IN an age when I’m still amazed that everything is a click away and am bamboozled by the irony that I can send my travel itinerary to my car from my computer, even though I can’t find the keys to drive it, I guess it marks me out as something of a dinosaur in modern media terms.
Luckily, I have an app on my iPhone that connects to the chip in my keyring which leads me directly to the attached keys, once… I’ve found the iPhone.
To do that I use my iPad, which has a helpful ‘find my iPhone’ app, connected to the essential ‘find my iPad’ app which is found on my Mac.
If all else fails, I ask my wife.
And all of this from the comfort of my sofa – and herein lies the message.
For a couple of years now, I’ve been feeling unwell, generally sluggish and increasingly forgetful.
The pressure of keeping up to speed as the world of work accelerates from one day to another?
Stress?
Burn-out?
Age?
Well, more than two years of online research later, in-between work, more work and, yes, even more work, I finally plucked up the courage to go and actually see my GP.

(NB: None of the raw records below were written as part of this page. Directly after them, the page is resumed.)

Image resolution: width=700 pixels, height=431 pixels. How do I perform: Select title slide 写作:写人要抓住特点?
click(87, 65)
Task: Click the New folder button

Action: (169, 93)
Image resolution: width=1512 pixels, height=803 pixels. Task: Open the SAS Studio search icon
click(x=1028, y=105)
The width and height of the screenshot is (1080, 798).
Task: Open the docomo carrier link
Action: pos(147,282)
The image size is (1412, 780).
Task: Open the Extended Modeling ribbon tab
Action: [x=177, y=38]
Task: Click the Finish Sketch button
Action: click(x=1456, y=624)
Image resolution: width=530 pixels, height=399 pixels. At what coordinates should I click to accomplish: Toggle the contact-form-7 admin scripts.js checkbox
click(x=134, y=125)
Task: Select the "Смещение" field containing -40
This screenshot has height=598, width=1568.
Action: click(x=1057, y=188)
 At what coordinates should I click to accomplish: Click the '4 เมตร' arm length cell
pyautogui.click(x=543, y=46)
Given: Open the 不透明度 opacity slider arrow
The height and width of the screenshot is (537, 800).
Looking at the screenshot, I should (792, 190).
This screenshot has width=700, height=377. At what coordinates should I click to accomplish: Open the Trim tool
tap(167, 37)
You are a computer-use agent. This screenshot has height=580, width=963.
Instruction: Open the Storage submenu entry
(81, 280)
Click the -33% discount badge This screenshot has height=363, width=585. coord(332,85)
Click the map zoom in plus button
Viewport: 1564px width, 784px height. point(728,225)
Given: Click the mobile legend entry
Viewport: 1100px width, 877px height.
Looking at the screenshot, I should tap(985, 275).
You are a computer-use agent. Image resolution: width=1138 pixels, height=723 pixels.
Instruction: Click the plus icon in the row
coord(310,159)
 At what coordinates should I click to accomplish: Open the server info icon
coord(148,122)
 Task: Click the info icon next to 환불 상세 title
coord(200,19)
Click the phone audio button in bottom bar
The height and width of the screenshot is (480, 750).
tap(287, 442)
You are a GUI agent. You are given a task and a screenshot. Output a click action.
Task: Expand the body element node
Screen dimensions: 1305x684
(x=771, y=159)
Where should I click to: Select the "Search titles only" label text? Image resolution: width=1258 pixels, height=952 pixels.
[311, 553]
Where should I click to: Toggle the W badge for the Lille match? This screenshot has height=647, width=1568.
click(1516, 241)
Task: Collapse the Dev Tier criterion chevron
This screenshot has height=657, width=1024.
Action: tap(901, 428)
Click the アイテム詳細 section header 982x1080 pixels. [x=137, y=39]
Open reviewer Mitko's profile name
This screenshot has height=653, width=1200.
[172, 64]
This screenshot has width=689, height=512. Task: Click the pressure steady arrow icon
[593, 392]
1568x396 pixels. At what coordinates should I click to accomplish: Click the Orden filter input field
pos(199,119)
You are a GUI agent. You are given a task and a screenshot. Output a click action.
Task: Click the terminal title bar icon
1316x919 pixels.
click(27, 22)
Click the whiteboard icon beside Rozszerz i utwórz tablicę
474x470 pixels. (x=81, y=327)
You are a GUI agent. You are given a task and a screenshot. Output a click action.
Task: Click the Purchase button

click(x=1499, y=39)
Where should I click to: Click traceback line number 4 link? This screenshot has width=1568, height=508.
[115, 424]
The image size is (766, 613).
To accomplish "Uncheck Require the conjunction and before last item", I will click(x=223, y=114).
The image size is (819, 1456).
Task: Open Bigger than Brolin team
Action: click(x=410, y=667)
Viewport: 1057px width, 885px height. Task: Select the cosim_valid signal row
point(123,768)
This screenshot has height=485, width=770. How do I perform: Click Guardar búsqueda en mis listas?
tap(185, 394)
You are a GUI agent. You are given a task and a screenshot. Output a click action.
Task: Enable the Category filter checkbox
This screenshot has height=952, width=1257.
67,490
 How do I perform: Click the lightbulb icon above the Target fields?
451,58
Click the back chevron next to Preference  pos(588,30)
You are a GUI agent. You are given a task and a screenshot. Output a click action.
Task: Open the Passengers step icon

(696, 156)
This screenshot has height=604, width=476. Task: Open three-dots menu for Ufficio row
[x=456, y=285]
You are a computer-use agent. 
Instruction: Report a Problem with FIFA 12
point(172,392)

I drove the half-mile there, having found my keys down the back of the sofa, on which I’d been sitting for the previous four hours.
Conveniently, the ‘sat nav’ in the car helped me to find the surgery, although programming the postcode into it probably took longer than if I’d actually walked there.
Before you could say, ‘online shopping experience’, I was in hospital being drained of blood and tested in every imaginable way possible.
Now, my research indicated that I had Dengue Fever, complicated with a clatter of lesser, but well-documented illnesses. But real world tests revealed I had liver failure, caused by a lifestyle of excess and indolence.
I’m now on what I call the ‘Egypt’ plan – a totally new regime to overthrow old habits and routines and usher in a new military-style diet and exercise programme, with a shelf life of approximately 40 years.
It’s that, or I’ll be dead in about 18 months – so nothing like a bit of stark reality to sober a man up.
And something tells me I am not the only person working in the media who doesn’t spend almost their whole working day sitting down.
So, it’s back to old-fashioned and sensible practices, such as getting up once in a while and walking, to meet colleagues face-to-face instead of Skyping them. Intriguingly, I’ve learned that the guy in the office two down from me is called Charles and not **3.
Making time to eat lunch, going out and getting some fresh air and drinking lots and lots of water all help and I’ve learned that I have three children.
All of this leads me to the point.
In the modern, virtual world we all now inhabit, it’s far too easy to lose sight of the world in which we actually live.
And that, dear colleagues, is the stark reality of it…
Craig Bradshaw is communications officer at South Ayrshire Council.